Artikel
_____

Jenseits des propagandistischen Nebels

Jörg Kronauer, Der Aufmarsch – Vorgeschichte zum Krieg. Russland, China und der Westen

Der in London lebende Autor Jörg Kronauer hat sich bereits durch mehrere Publikationen, in denen er die sich verändernde geostrategische Weltlage unter die Lupe nahm, einen Namen gemacht. Sein neuestes Buch mit dem Titel „Der Aufmarsch Vorgeschichte zum Krieg. Russland, China und der Westen“ ist nicht nur wegen der darin dargestellten Entwicklung lesenswert, sondern auch durch die historisch einzigartige Tatsache, dass der Text bereits beim Verlag war, als der Autor wie der Rest der Welt von dem Einmarsch der russischen Streitkräfte am 22. Februar in die Ukraine erfuhr. Dieses Faktum setzt den zu erwartenden Vorwurf außer Kraft, da würde im Nachhinein für das Verständnis von etwas geworben, für das es kein Verständnis geben sollte, es sei denn, man hat die gesamte Entwicklung im Blick.

_____

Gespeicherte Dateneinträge
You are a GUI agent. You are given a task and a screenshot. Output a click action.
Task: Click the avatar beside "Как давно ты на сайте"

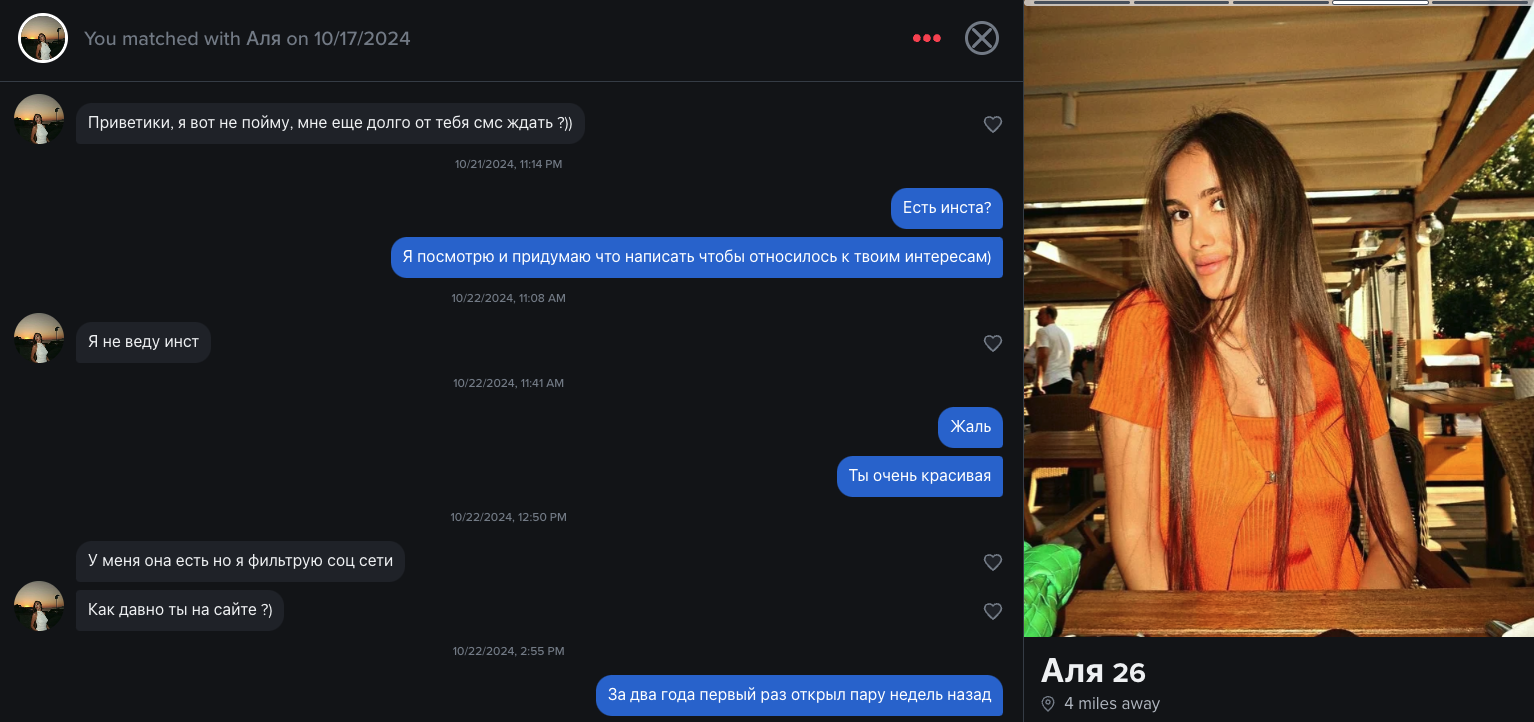click(x=39, y=606)
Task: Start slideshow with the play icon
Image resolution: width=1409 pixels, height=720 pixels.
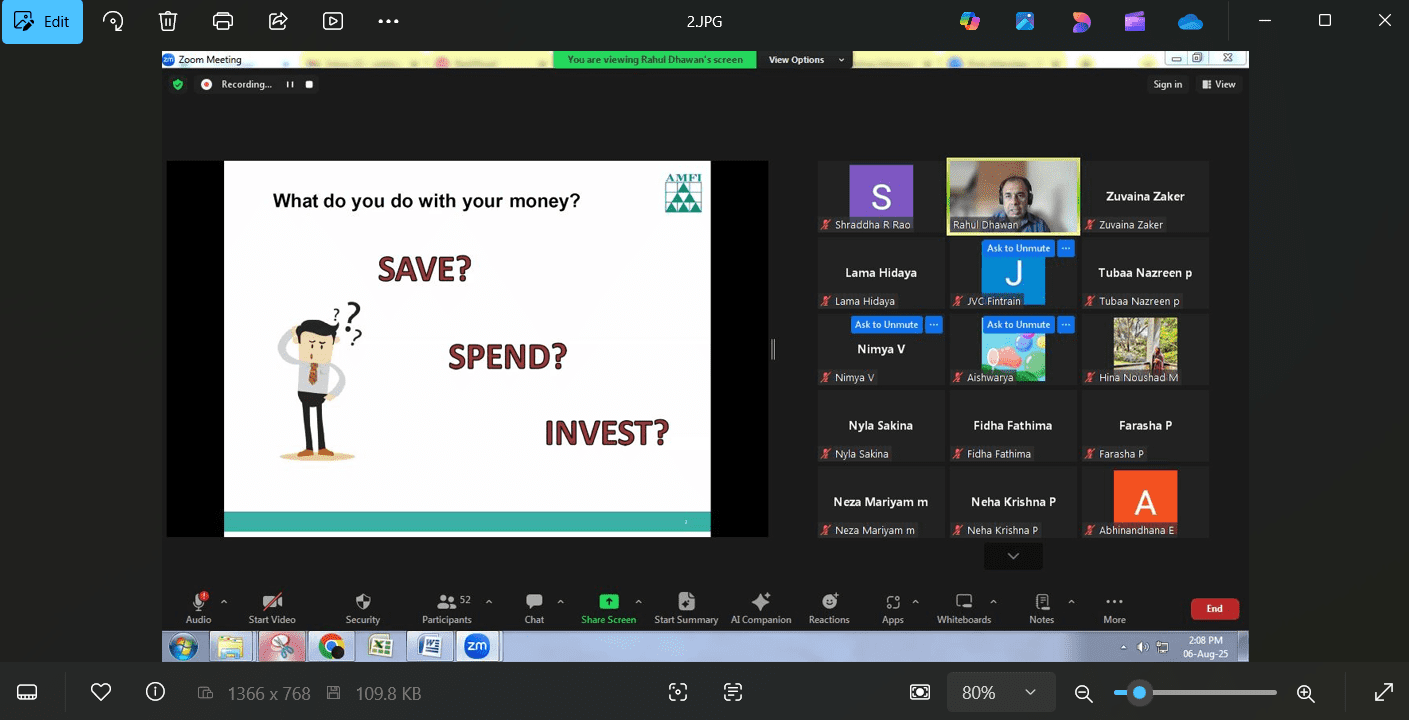Action: pos(333,21)
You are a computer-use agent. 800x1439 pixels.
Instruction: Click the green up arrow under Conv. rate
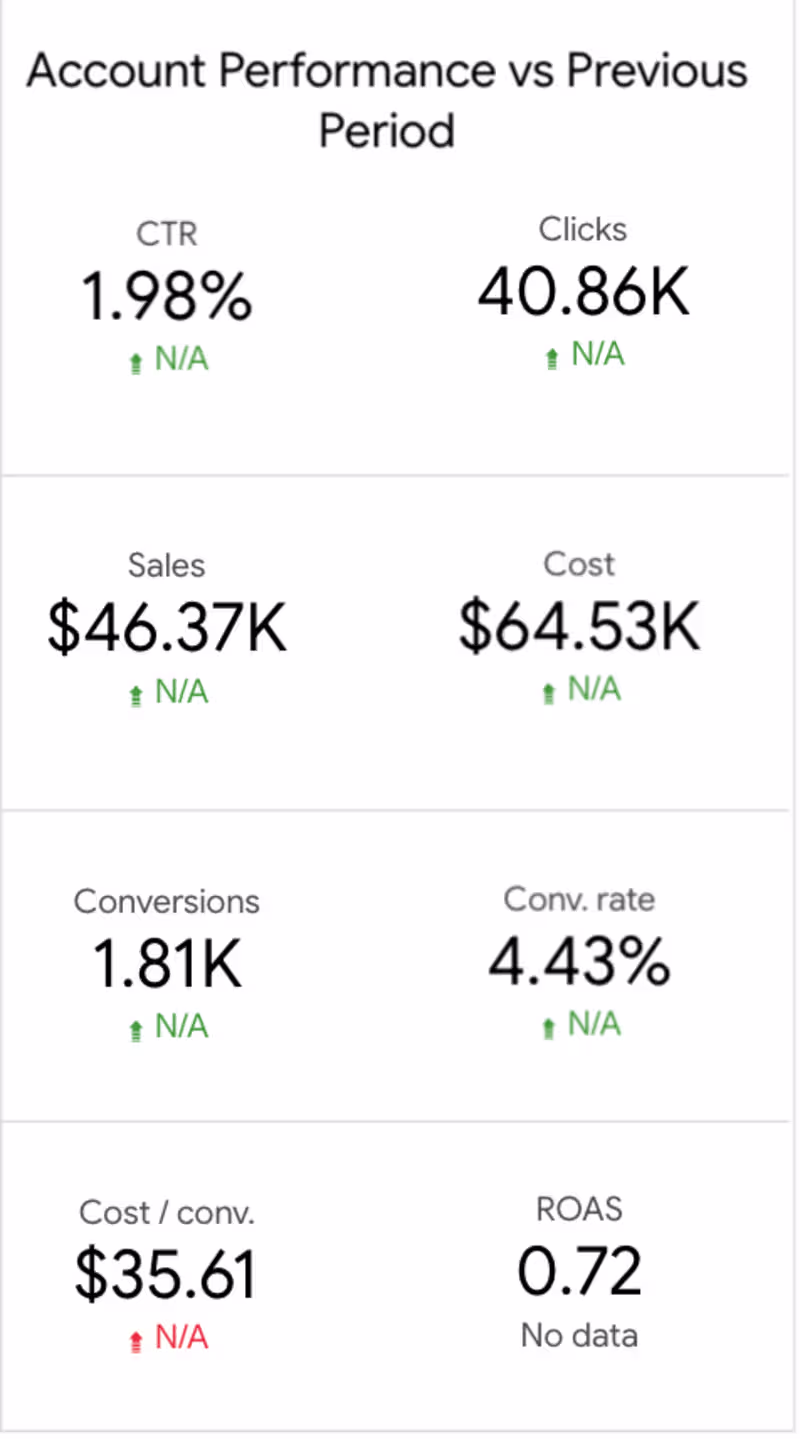click(549, 1028)
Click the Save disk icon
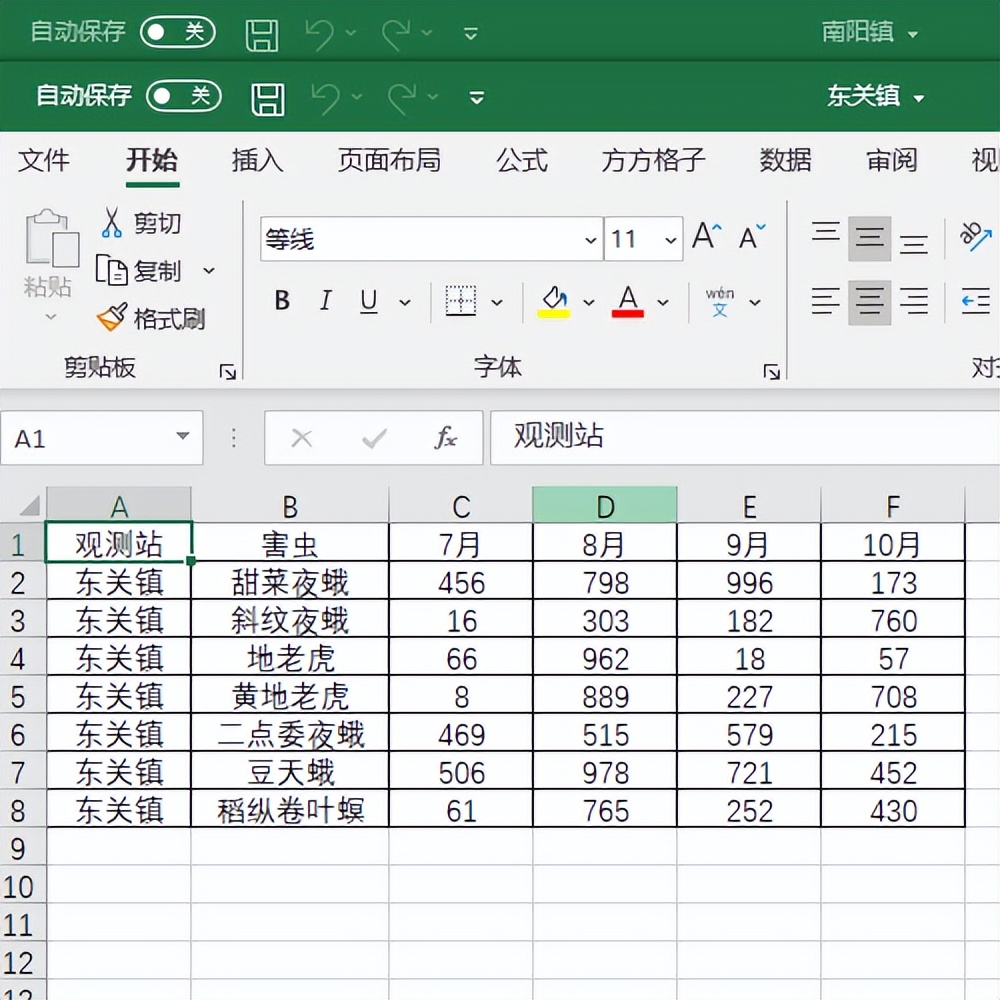Viewport: 1000px width, 1000px height. [x=267, y=98]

_____

Arbeitsaufträge
**A.** Beantworten Sie anhand der Buchbesprechung zu Jörg Kronauers „Der Aufmarsch“ die folgenden Fragen.
(i) In welcher Stadt lebt der Autor?
(ii) Welche drei Akteure nennt der Untertitel des Buches?
(iii) Wo befand sich der Text des Buches, als der Autor vom Einmarsch der russischen Streitkräfte in die Ukraine erfuhr?
**B.** Schreiben Sie die Buchbesprechung zu Jörg Kronauers „Der Aufmarsch“ im Anschluss an ihren letzten Satz weiter.

Ergebnisse
**A.**
(i) In London.
(ii) Russland, China und den Westen.
(iii) Er war bereits beim Verlag.

**B.**
Der Ansatz Kronauers ist einfach und transparent. Er hat nichts anderes getan, als sich die Politik der einstigen Parteien des Kalten Krieges nach dem Zusammenbruch der Sowjetunion angesehen und minutiös alles beschrieben, was an fortgesetzter oder erneuter Polarisierung stattgefunden hat. Ein innerer Blick in die nach-sowjetische Realität, in der sich mit Mafia-Methoden kämpfende Oligarchen das Staatseigentum aufteilten während die Bevölkerung hungerte, die Nachfolge des schwachen Jelzins durch Putin, der dem Wild-West-Kapitalismus Einhalt bot und eine neue, alles andere als demokratische Ordnung herstellte. Das allmähliche Wiedererstarken der russischen Wirtschaft und die Renaissance eines imperialen Ansatzes.

Die gleichzeitige Osterweiterung der NATO, die vielen Mosaike, die auf eine mögliche militärische Eskalation hindeuten. Die Warnungen Russlands, die Ignorierung durch vor allem die Vereinigten Staaten. Der ganze Prozess von der Ostsee bis zum Schwarzen Meer. Und die Überschreitung von Russlands roter Linie in der Ukraine, durch die letztendlich auch eine kulturelle Linie verläuft.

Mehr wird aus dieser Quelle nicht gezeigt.